Hoarders: The Stories Behind Student Election Steals

Hoarders: The Stories Behind Student Election Steals

It’s the most wonderful, most polarizing time of 2020. Election season. Every three years, election hoardings from different political parties pop up around Dunedin, displaying the politicians vying for your vote (which you should definitely cast). But North Dunedin is probably not the best place to put up a hoarding, as they become subjected to the same abuse, graffiti, and theft as any other innocent item which exists within this suburb. We got students to send in their steals, and the stories behind them. 


Jacinda Ardern, Labour

The first anonymous thief went hard and early, stealing Prime Minister Jacinda Ardern herself. According to the thief, the story is blurry and recollection is scarce. “All I know is that I blacked out one night and apparently me and the boys went on an adventure to retrieve a big Cindy sign.” The thief took more than just the hoarding as memorabilia, but also a piece of fence. The thief also says the theft prompted more than just a drunken memory, it also “sparked a few debates among our peers about policies and such, and also the ethics of property damage and petty theft”. 


David Seymour, ACT 

Another hoarder took a piece home after a cold and chilly night in Wanaka. The horder recalls that he and the boys had just finished up a testosterone filled night at the pub, spinning yarns with the one and only Steve Hansen (the famous rugby coach, for those who aren't familiar with our sporting icons). It was on the walk home that the group felt the need to collect some memorabilia to preserve their memories of the evening, “something to put on the mantelpiece and pass down to the grandchildren” as they described. That’s when they saw it, a stand alone Seymour.  “We saw a man alone and the boys have always gotta have each other’s backs, you know. We saved him - board and all - from his confinement and brought him back as a member of the flat.” Apparently Seymour has fit in quite well, and even become one of the bois. “He always looks over us on a night home and is never afraid to congratulate us on a night well done or reproach us after watching who leaves our flat on a Sunday morning. He was even a part of some red cards. If he paid rent he’d be as fully fledged a member of the flat as any of us.” The group says that rescuing David is the best thing they’ve ever done as a flat, however, they “probs still won’t vote ACT,” a controversial move indeed. 

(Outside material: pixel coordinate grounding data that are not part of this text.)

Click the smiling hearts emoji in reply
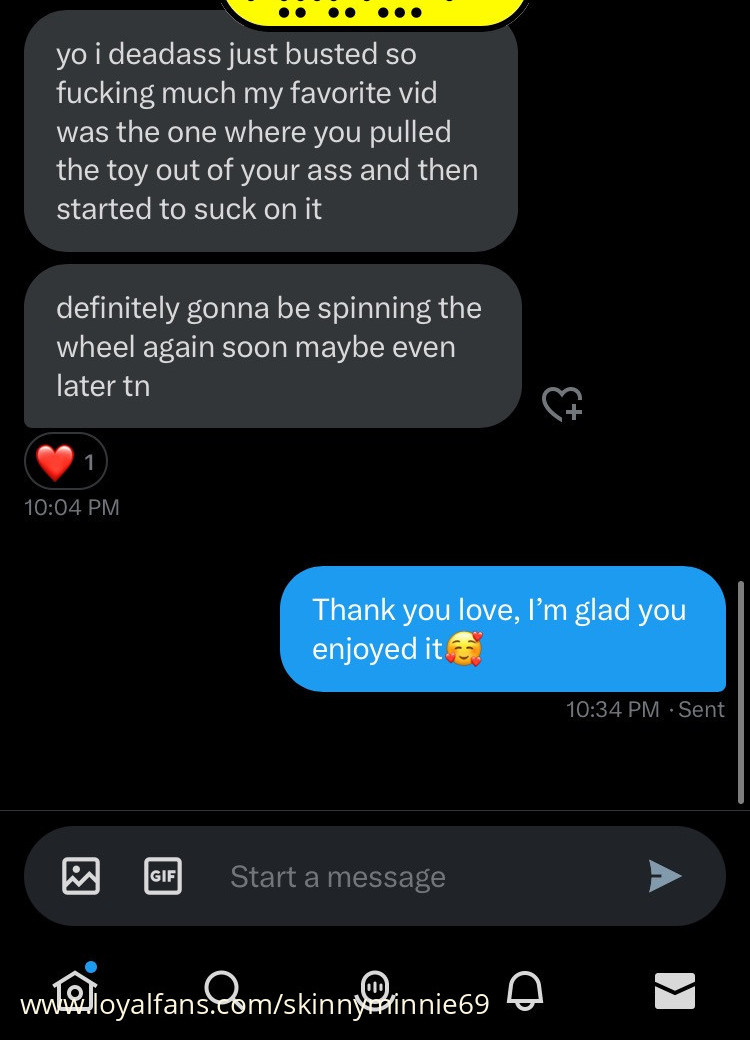The width and height of the screenshot is (750, 1040). 463,650

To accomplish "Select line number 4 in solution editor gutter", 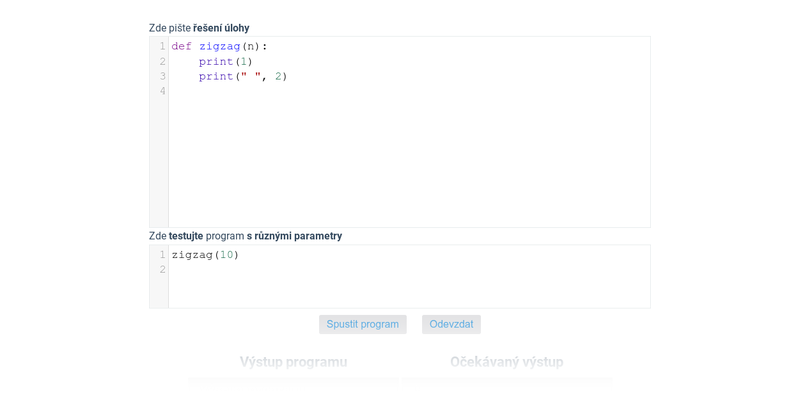I will [x=162, y=91].
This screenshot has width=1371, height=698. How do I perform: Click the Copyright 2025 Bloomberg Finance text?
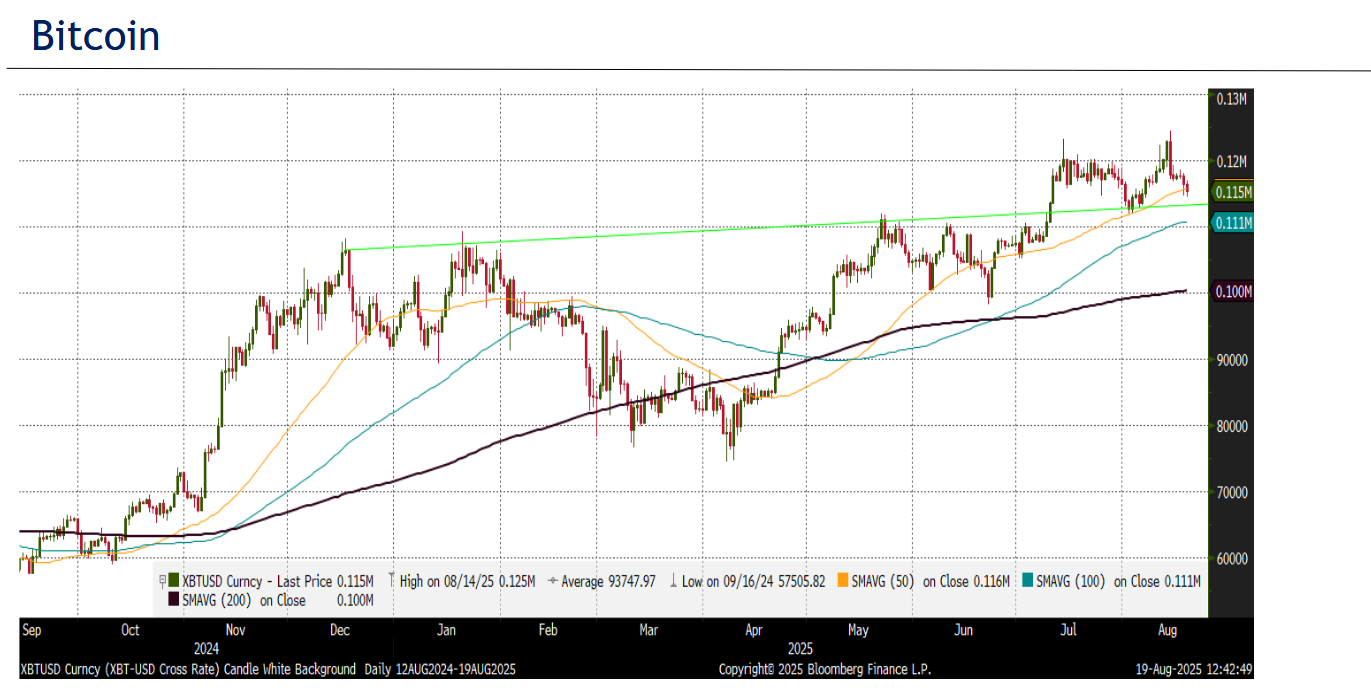[824, 669]
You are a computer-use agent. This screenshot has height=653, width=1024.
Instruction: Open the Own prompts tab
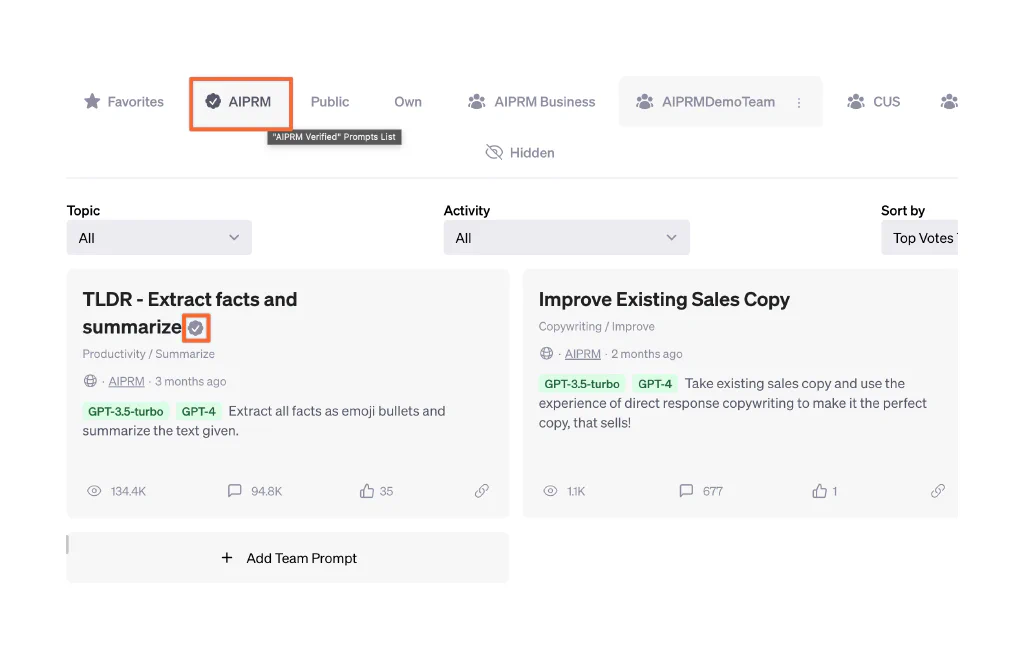(x=407, y=102)
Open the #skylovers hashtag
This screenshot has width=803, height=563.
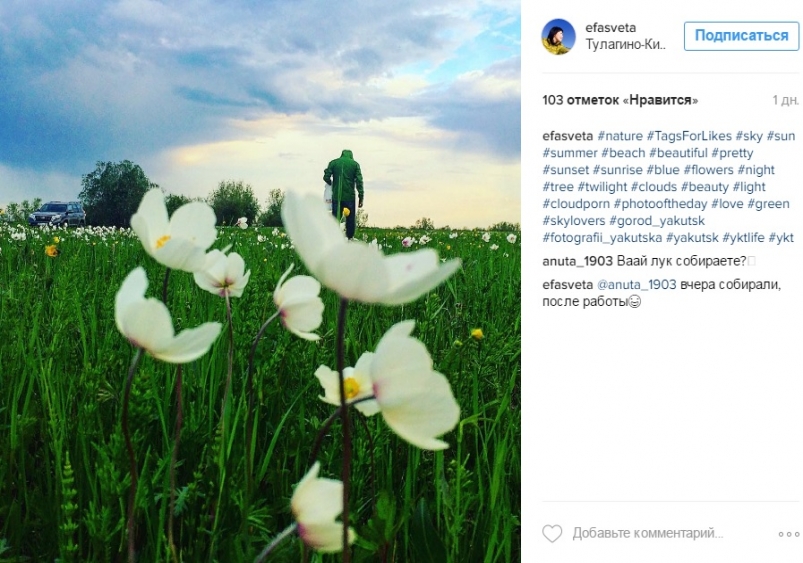coord(574,221)
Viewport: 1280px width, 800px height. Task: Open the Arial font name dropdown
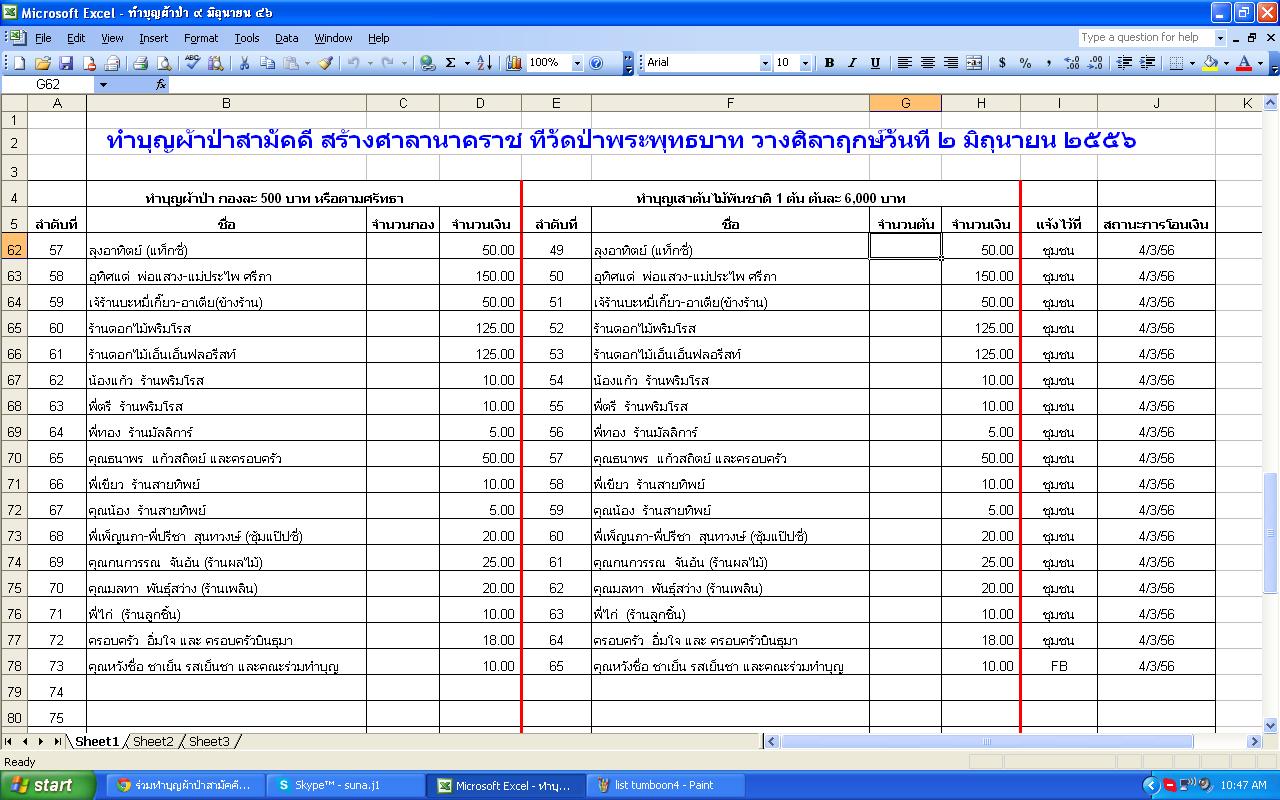tap(765, 63)
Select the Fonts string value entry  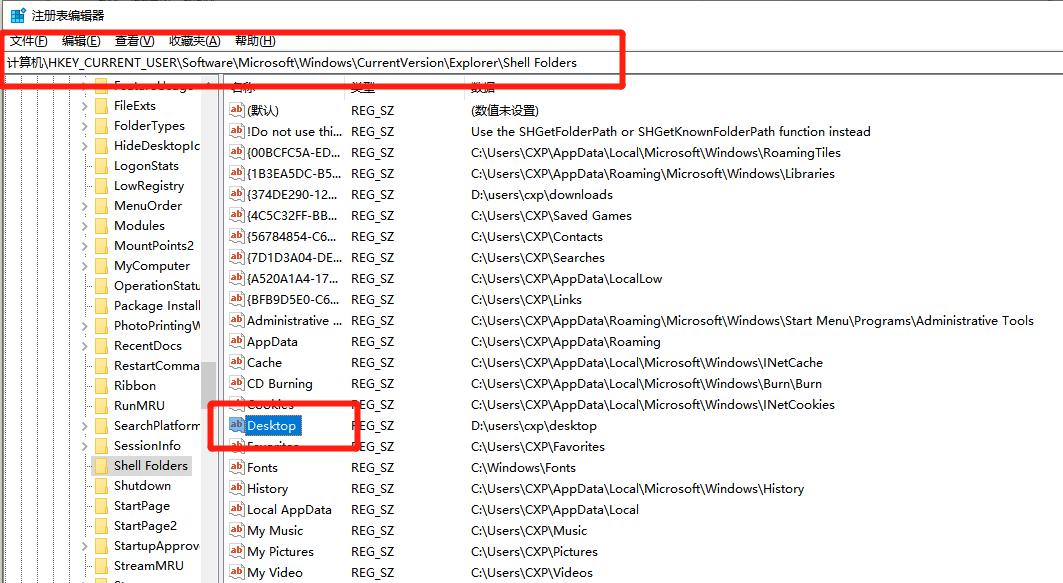click(x=263, y=467)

Leighton Baker, New Conservative 

The next, and perhaps most noble thief of all, stole and defaced Leighton Baker, the leader of the New Conservatives. “I’m in a hall, so I had to smuggle it in,” says the thief. “In terms of how I found him, I made my friend pull over on the side of the Northern Motorway and I snagged him. We came back to the hall late at night, I was like ‘oh fuck our security guard is gonna snap at me’ but he actually didn’t give a fuck.” The thief was also kind enough to accommodate Baker further, by getting him some friends. They have collected three of him in total because he’s “the only one I hate enough that I think he doesn’t deserve signs so I can actually be fucked cutting them down”.


James Shaw and Marama Davidson, Greens

Another hoarder managed to steal a Green Party hoarding from the Knox Church event when Chlöe Swarbrick was down last week. “It was a warm saturday evening, and the rark had just hit me,” says the hoarder. “I was right outside Knox Church, scouting the building trying to find a way in and saw an open door to come to the building. I accidentally walked in on an AA meeting but realised how fucked I was so didn’t wanna make a fool out of myself,” she said, as if she already hadn’t made a dick of herself. “As I was leaving the building I saw a big poster of Jack Brazil and thought, ‘that’ll do,’ but a local candidate wasn’t quite enough for this pest, she glanced over and “right beside it was the one. The poster of our queen Marama Davidson and Sir James Shaw”. The hoarder did what was only deemed right, and yanked it away, hoisting it into her flatmates vehicle before making a quick get away. “I took it by all four sides and walked away, taking it home and pinning it up on my wall alongside the Covid signs I had stolen from St Dave’s after lockdown. Then, I called it a night.”


Liam Kernaghan, National Party Candidate for Taieri  

The final hoarder stole Dunedin’s very own Liam Kernaghan. It all began when the thief and his mates went on a fishing trip to the Taieri. “We saw so many billboards on the way and I lowkey wanted a head but didn’t think anything about it.” The thought left his mind as he was fishing with the boys. After not catching anything due to being “shit at fishing” they began to make their way home. They ended up taking a different route and went past a bunch of National signs with the faces cut out. The thief became tempted to get one for himself. After seeing a sad cut out Kernaghan laying in the grass, he decided to pick it up and take it home for himself. “We now have a shrine for beautiful Liam in the flat,” he said. “I accidentally scrubbed some of his face off while trying to get what I think could have been piss of his face.” 

This article first appeared in Issue 21, 2020.
Posted 3:58pm Sunday 4th October 2020 by Annabelle Vaughan.